(Collected data)
►

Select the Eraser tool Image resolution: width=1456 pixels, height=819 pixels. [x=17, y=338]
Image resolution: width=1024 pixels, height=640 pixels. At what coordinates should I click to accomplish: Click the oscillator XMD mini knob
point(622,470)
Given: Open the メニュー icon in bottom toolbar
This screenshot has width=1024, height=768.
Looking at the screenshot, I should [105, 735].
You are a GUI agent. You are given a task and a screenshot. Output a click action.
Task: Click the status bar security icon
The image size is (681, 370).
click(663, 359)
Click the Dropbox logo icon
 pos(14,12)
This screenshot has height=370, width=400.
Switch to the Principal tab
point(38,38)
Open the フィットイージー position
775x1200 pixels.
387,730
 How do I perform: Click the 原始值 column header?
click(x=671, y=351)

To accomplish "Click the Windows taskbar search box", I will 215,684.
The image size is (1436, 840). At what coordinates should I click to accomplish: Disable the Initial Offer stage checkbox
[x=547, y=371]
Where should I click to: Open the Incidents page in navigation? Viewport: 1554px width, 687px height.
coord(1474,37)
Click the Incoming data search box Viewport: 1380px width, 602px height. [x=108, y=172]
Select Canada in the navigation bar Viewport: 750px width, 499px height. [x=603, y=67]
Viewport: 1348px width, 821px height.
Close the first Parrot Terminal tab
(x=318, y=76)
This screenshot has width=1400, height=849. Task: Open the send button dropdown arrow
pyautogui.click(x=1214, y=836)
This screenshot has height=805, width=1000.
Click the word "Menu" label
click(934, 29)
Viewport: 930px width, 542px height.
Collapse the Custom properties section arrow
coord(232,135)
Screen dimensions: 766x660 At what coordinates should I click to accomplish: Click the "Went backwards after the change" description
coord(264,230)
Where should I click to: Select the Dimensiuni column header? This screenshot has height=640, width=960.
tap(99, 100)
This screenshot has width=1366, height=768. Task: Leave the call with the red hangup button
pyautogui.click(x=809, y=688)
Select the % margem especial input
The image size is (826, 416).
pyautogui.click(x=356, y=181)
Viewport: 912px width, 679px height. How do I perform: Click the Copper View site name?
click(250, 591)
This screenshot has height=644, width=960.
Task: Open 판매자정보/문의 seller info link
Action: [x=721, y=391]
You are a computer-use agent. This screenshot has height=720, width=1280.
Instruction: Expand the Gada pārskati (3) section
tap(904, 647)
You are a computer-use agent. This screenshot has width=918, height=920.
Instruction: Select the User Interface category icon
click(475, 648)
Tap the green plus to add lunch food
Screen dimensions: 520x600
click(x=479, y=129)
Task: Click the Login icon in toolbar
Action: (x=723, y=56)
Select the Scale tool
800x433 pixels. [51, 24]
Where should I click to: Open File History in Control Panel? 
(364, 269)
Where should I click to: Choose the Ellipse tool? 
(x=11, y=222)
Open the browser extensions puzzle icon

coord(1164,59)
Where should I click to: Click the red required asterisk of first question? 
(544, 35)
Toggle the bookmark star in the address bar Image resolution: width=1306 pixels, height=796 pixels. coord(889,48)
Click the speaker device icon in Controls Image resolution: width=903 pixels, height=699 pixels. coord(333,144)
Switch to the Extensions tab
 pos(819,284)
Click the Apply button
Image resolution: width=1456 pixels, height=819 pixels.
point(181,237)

◄

What you will do — Here the goal is to repeat each entry exactly.

Your response —
Select the Eraser tool Image resolution: width=1456 pixels, height=819 pixels. [x=17, y=338]
Image resolution: width=1024 pixels, height=640 pixels. At what coordinates should I click to accomplish: Click the oscillator XMD mini knob
point(622,470)
Given: Open the メニュー icon in bottom toolbar
This screenshot has width=1024, height=768.
Looking at the screenshot, I should [105, 735].
You are a GUI agent. You are given a task and a screenshot. Output a click action.
Task: Click the status bar security icon
The image size is (681, 370).
click(663, 359)
Click the Dropbox logo icon
 pos(14,12)
This screenshot has height=370, width=400.
Switch to the Principal tab
point(38,38)
Open the フィットイージー position
775x1200 pixels.
387,730
 How do I perform: Click the 原始值 column header?
click(x=671, y=351)

To accomplish "Click the Windows taskbar search box", I will 215,684.
The image size is (1436, 840). At what coordinates should I click to accomplish: Disable the Initial Offer stage checkbox
[x=547, y=371]
Where should I click to: Open the Incidents page in navigation? Viewport: 1554px width, 687px height.
coord(1474,37)
Click the Incoming data search box Viewport: 1380px width, 602px height. [x=108, y=172]
Select Canada in the navigation bar Viewport: 750px width, 499px height. [x=603, y=67]
Viewport: 1348px width, 821px height.
Close the first Parrot Terminal tab
(x=318, y=76)
This screenshot has width=1400, height=849. Task: Open the send button dropdown arrow
pyautogui.click(x=1214, y=836)
This screenshot has height=805, width=1000.
Click the word "Menu" label
click(934, 29)
Viewport: 930px width, 542px height.
Collapse the Custom properties section arrow
coord(232,135)
Screen dimensions: 766x660 At what coordinates should I click to accomplish: Click the "Went backwards after the change" description
coord(264,230)
Where should I click to: Select the Dimensiuni column header? This screenshot has height=640, width=960.
tap(99, 100)
This screenshot has width=1366, height=768. Task: Leave the call with the red hangup button
pyautogui.click(x=809, y=688)
Select the % margem especial input
The image size is (826, 416).
pyautogui.click(x=356, y=181)
Viewport: 912px width, 679px height. How do I perform: Click the Copper View site name?
click(250, 591)
This screenshot has height=644, width=960.
Task: Open 판매자정보/문의 seller info link
Action: [x=721, y=391]
You are a computer-use agent. This screenshot has height=720, width=1280.
Instruction: Expand the Gada pārskati (3) section
tap(904, 647)
You are a computer-use agent. This screenshot has width=918, height=920.
Instruction: Select the User Interface category icon
click(475, 648)
Tap the green plus to add lunch food
Screen dimensions: 520x600
click(x=479, y=129)
Task: Click the Login icon in toolbar
Action: (x=723, y=56)
Select the Scale tool
800x433 pixels. [51, 24]
Where should I click to: Open File History in Control Panel? 
(364, 269)
Where should I click to: Choose the Ellipse tool? 
(x=11, y=222)
Open the browser extensions puzzle icon

coord(1164,59)
Where should I click to: Click the red required asterisk of first question? 
(544, 35)
Toggle the bookmark star in the address bar Image resolution: width=1306 pixels, height=796 pixels. coord(889,48)
Click the speaker device icon in Controls Image resolution: width=903 pixels, height=699 pixels. coord(333,144)
Switch to the Extensions tab
 pos(819,284)
Click the Apply button
Image resolution: width=1456 pixels, height=819 pixels.
point(181,237)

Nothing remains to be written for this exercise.